Thu, 20 Jan 2022

India to lead global economic growth in 2021

ANI/Big News Network
27 Jan 2021, 16:19 GMT+10

New Delhi [India], January 27 (ANI/Big News Network): India will reclaim the status of the world's fastest-growing economy, and will be the only economy that will grow in double-digits in 2021, projected the International Monetary Fund (IMF).

In its latest World Economic Outlook update released on Tuesday, the IMF predicts that India's gross domestic product (GDP) will grow at the pace of 11.5 per cent in 2021. The report puts India well ahead of China, which will grow at 8.1 per cent, followed by Spain (5.9 per cent), France (5.5 per cent) and the United States (5.1 per cent).

Last October IMF had projected an 8.8 per cent real GDP growth for India. Notable revisions of 2.7 per cent have been added to the forecast, reflecting carryover from a stronger-than-expected recovery in 2020 after lockdowns were eased.

Releasing the new projections, the IMF report says that although recent vaccine approvals have raised hopes of a turnaround in the pandemic later this year, renewed waves and new variants of the virus pose concerns for the outlook. Amid exceptional uncertainty, the global economy is projected to grow 5.5 per cent in 2021 and 4.2 per cent in 2022.

The 2021 forecast is revised up 0.3 percentage point relative to the previous forecast, reflecting expectations of a vaccine-powered strengthening of activity later in the year and additional policy support in a few large economies.

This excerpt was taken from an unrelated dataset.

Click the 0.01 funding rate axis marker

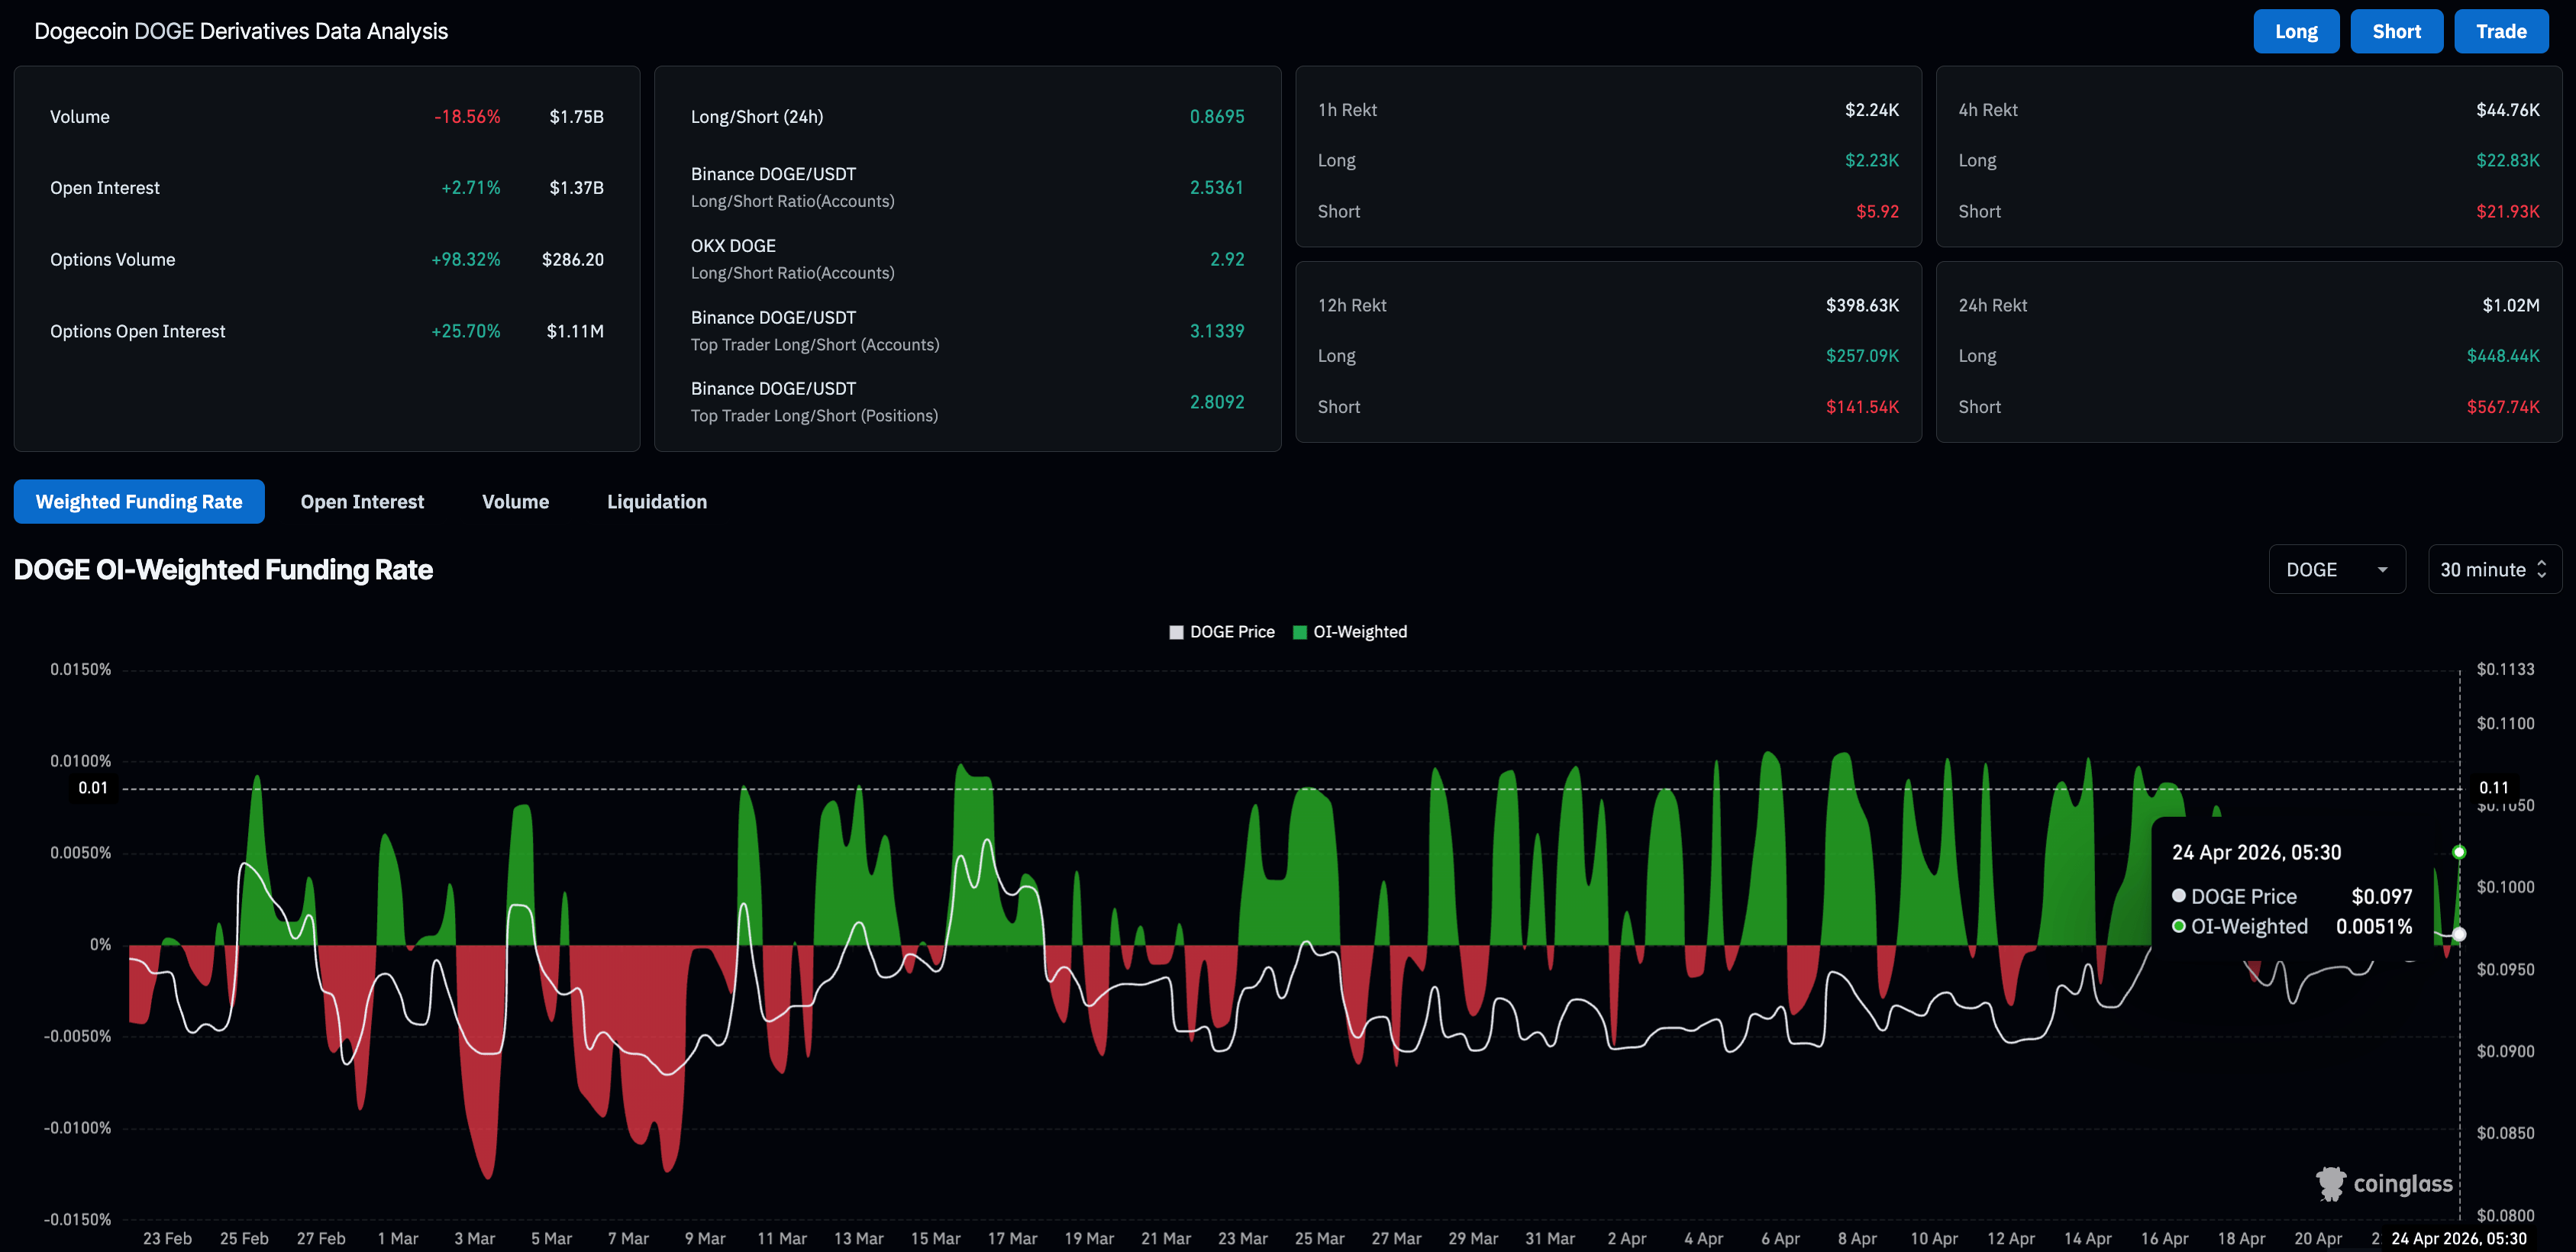pyautogui.click(x=93, y=788)
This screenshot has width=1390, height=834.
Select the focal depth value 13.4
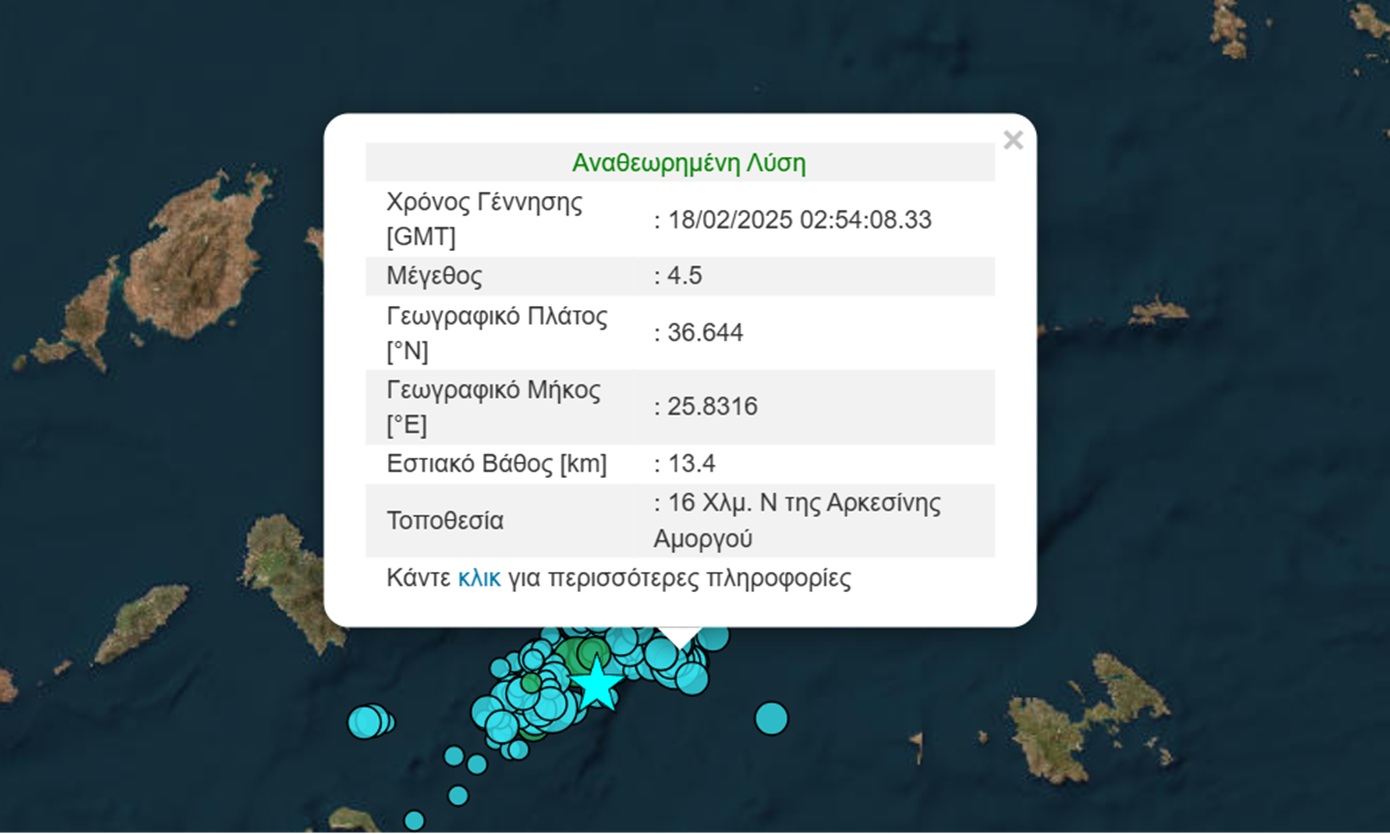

The report further says that third-quarter GDP outturns mostly surprised on the upside (Australia, the Euro area, India, Japan, South Korea, New Zealand, Turkey, the United States) or were in line with expectations elsewhere (China, Mexico).

Among components, private consumption rebounded the most. Investment picked up relatively slowly, except in China. The expenditure decompositions suggest a release of pent-up demand and adjustments to telework.

Given the largely one-off nature of such spending, it is likely to dissipate once the adjustments are made. High-frequency data suggest some tapering into the fourth quarter of 2020--for example, in new orders, industrial production, and global trade. (ANI/Big News Network).